In the passage on Egypt and General Gordon, why did news of Gordon's death stir indignation against the government? Answer in one to three sentences.

Selected extract:
start

Meantime the Liberal Government had got into trouble about the British occupation of Egypt.
It was but a month after the Phœnix Park murders that there was an uprising in Egypt against the Khedive, under the leadership of Arabi Pasha. The British Government took the side of the Khedive, and the British fleet bombarded Alexandria. Events followed quickly. Arabi was defeated at the battle of Tel-el-Kebir, and Egypt was occupied by the British.
In 1883 troubles in Egypt thickened. The Mandi was a growing power out in the Soudan, and must be checked. General Gordon, whose name has become a household word, was sent off to Khartoum in January. He had entered his old capital on February 18, 1884, received with every expression of joy by the natives. His proceedings had been watched with an ever-increasing interest by all England. The striking personality of the man had raised him into a popular hero in the public imagination.
How intense became the situation at Khartoum, how pitiful Gordon's prayers for help, how loud the popular cry for troops to be sent, how the long-delayed expedition arrived too late—all these are matters of very recent history.
The news of Gordon's death aroused an outburst of indignation against the government, which was held responsible for it. Events told heavily against Mr. Gladstone. The Prime Minister was abused on all sides. The public clamoured for a change; the Queen wrote of the "stain left upon England."

end

Dataset excerpts:
start

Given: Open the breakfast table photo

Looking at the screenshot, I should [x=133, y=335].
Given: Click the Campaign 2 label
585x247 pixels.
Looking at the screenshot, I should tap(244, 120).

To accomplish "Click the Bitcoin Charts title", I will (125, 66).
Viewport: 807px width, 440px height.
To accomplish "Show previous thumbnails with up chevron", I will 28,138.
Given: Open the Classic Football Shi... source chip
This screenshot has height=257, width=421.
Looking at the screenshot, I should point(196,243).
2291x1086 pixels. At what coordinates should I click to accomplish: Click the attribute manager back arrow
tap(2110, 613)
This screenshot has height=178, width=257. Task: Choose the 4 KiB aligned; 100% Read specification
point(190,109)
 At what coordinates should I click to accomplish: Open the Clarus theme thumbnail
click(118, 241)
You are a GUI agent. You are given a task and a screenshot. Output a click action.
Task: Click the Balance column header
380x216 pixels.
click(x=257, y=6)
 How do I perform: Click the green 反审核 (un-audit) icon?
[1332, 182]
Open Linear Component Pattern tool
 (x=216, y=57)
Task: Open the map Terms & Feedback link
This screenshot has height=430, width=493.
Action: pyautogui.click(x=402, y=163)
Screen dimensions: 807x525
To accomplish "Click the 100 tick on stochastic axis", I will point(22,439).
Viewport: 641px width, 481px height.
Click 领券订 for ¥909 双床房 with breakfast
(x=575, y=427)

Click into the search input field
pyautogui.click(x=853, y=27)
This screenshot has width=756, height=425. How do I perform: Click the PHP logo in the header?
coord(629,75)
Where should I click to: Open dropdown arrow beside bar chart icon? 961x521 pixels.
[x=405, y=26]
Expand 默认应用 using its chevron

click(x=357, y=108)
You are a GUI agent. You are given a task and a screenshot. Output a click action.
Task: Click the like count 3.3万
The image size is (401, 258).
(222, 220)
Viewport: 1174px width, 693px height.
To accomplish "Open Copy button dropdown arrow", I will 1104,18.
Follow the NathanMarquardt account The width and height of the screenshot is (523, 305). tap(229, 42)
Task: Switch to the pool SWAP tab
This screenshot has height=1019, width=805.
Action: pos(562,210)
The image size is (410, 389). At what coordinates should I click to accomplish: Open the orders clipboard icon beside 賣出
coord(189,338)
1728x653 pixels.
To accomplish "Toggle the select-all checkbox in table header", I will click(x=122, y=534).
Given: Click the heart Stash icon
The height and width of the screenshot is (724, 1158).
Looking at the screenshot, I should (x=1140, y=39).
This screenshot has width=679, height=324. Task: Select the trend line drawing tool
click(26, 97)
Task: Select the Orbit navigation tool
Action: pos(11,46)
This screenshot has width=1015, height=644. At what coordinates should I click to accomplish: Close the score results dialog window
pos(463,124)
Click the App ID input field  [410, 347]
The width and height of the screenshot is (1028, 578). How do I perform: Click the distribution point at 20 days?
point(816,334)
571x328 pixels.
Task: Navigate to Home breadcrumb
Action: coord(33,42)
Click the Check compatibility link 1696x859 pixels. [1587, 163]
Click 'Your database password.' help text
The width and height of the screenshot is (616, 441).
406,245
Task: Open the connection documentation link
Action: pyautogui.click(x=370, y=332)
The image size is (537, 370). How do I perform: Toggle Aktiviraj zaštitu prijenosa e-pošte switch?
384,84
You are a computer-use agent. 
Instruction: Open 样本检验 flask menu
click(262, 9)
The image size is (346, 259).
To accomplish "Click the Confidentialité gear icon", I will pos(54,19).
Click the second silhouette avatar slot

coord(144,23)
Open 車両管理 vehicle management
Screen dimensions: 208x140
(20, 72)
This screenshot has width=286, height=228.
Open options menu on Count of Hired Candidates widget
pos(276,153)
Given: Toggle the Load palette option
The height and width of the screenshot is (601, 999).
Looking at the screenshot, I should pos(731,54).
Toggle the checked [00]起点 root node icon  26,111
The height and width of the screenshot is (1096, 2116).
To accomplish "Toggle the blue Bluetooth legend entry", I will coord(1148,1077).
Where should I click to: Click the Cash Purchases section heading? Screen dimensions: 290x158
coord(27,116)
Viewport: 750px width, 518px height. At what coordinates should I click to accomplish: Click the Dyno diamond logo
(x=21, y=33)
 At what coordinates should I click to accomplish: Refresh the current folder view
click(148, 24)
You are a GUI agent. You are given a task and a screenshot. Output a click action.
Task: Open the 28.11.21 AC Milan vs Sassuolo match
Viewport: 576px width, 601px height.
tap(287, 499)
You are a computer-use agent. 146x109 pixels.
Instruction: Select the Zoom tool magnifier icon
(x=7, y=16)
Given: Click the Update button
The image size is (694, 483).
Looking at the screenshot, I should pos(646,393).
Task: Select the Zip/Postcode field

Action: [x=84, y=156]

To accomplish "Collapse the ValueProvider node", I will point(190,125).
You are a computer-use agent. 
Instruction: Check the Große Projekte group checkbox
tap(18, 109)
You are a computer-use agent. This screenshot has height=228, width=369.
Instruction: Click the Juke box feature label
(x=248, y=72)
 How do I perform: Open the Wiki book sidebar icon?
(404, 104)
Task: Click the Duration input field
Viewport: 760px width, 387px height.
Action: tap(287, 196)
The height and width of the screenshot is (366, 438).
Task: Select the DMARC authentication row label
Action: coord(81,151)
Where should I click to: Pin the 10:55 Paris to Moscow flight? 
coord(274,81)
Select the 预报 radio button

end

Task response: The government was held responsible for Gordon's death. As a result, the public turned against Mr. Gladstone and clamored for a change.